Este miércoles arranca el seminario ‘Cómo crear un buffet que triunfe en las redes sociales… y además hacerlo de forma rentable’ organizado y gestionado por Ashotel, en el que se tratará de poner en valor la gastronomía y el uso de las tecnologías para el beneficio de los negocios hoteleros.

Uno de los protagonistas será Juanjo Martínez, asesor, formador y empresario. Fundador de Lalola&Co, llega desde Barcelona para colaborar de nuevo con la patronal hotelera de la provincia de Santa Cruz de Tenerife. “Enamorado de Tenerife y de Santa Cruz” le encanta venir a disfrutar de la gastronomía y de todos los activos turísticos que la ciudad tiene.
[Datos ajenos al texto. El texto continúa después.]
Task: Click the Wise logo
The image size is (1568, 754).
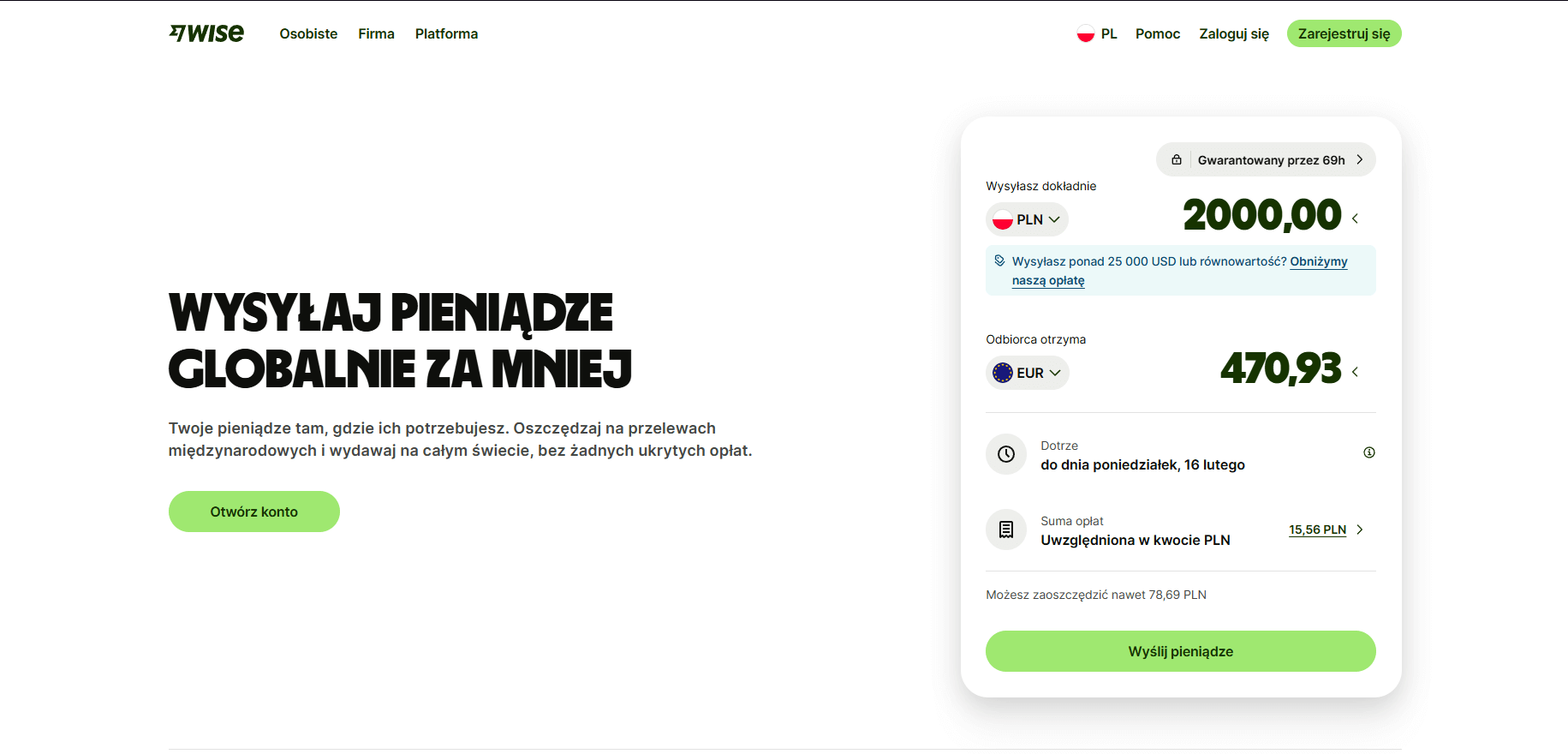Action: (206, 33)
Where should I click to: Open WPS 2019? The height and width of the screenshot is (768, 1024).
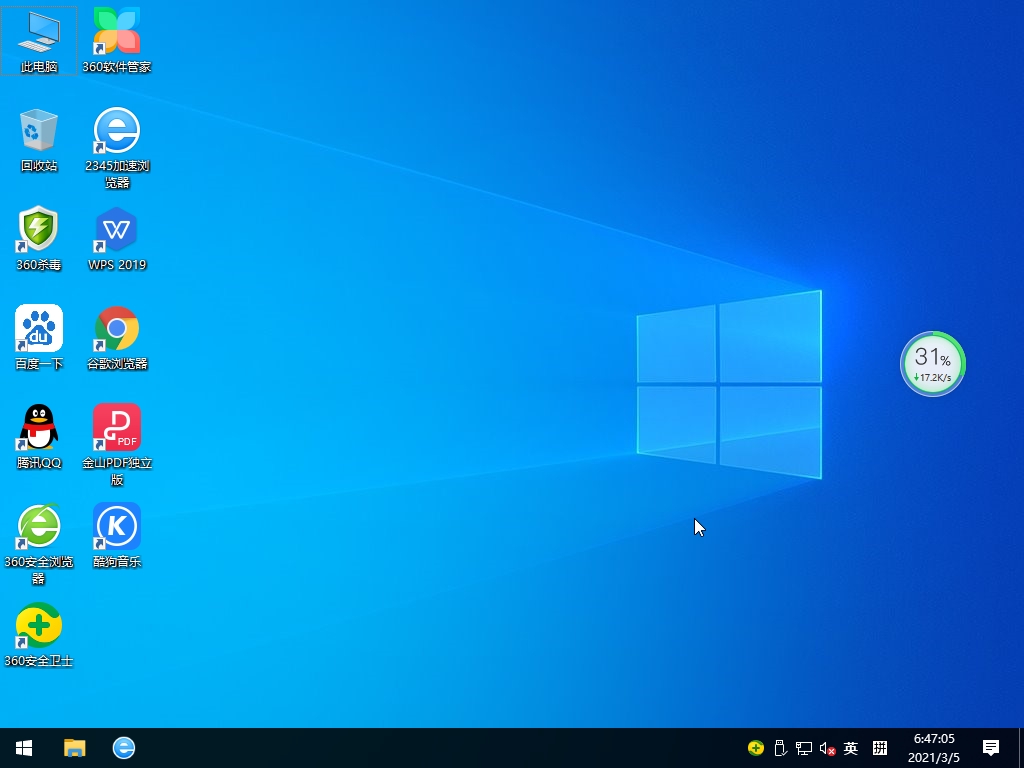click(116, 230)
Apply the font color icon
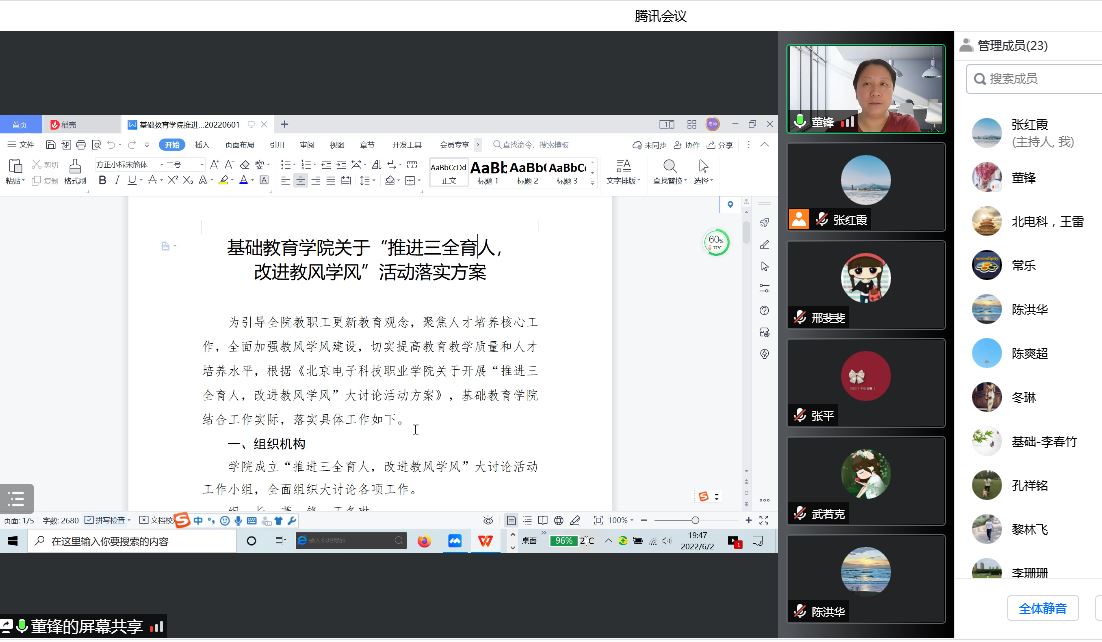The width and height of the screenshot is (1102, 642). 240,179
Tercera generación de hosteleros, nació en el seno de un bar de barrio de Tarrasa, ‘la ciudad más aburrida de Europa’, “que dijo la Universidad de Massachusetts en un estudio”. En la periferia, en los terrenos más baratos aparecieron sus abuelos como inmigrantes y ahí montaron el bar. Lo continuaron sus padres y luego su hermano y él. Al cabo de unos años con solo tres fuegos, él como camarero, y un cocinero, su hermano, lograron una Estrella Michelin, la más pequeña de Europa.
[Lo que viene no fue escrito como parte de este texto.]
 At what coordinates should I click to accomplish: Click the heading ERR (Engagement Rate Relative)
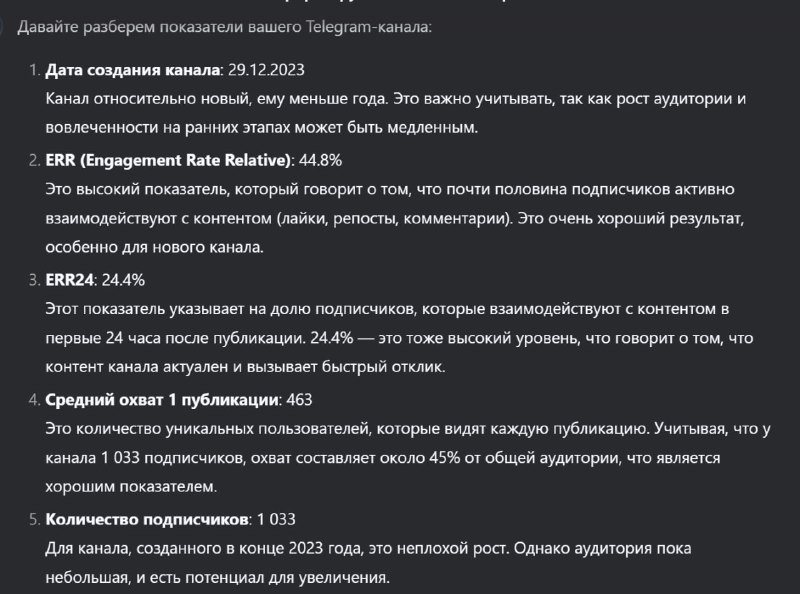click(168, 160)

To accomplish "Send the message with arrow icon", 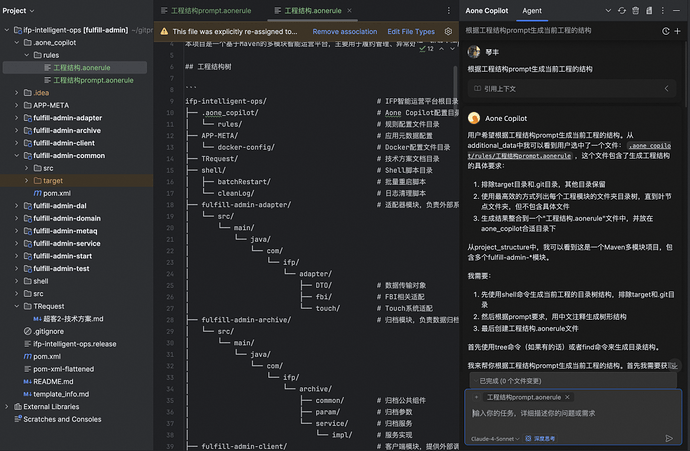I will click(x=669, y=438).
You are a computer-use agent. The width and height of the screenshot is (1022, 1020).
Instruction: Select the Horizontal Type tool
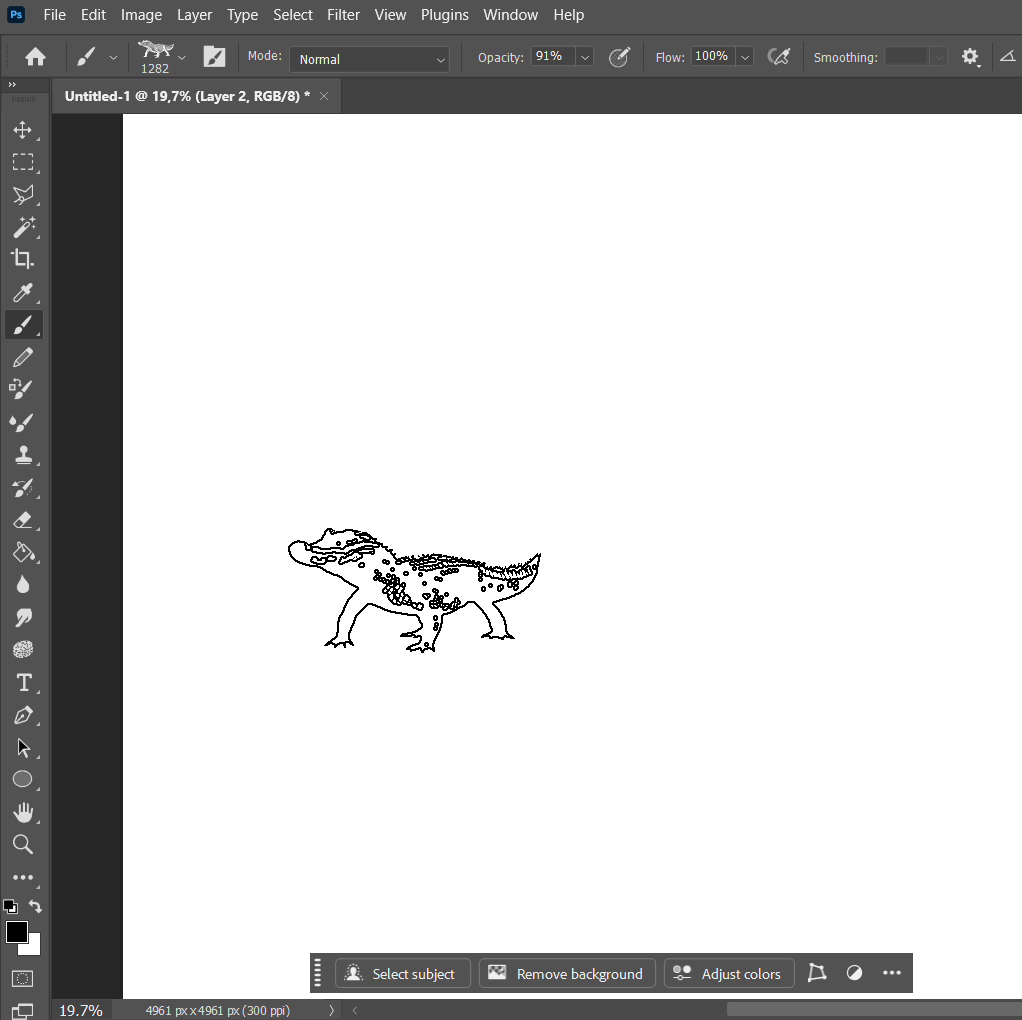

Ya hace 15 años que vino por primera vez a Tenerife de la mano de Ashotel y ahora da formación por toda España y hablando de los casos de éxitos. Además, tiene premios al Mejor Empresario joven en 2006, Mejor Cocinero Joven de 1997 y también obtuvo un premio de innovación turística. Hoy, visita las oficinas de AtlánticoHoy directamente desde el aeropuerto.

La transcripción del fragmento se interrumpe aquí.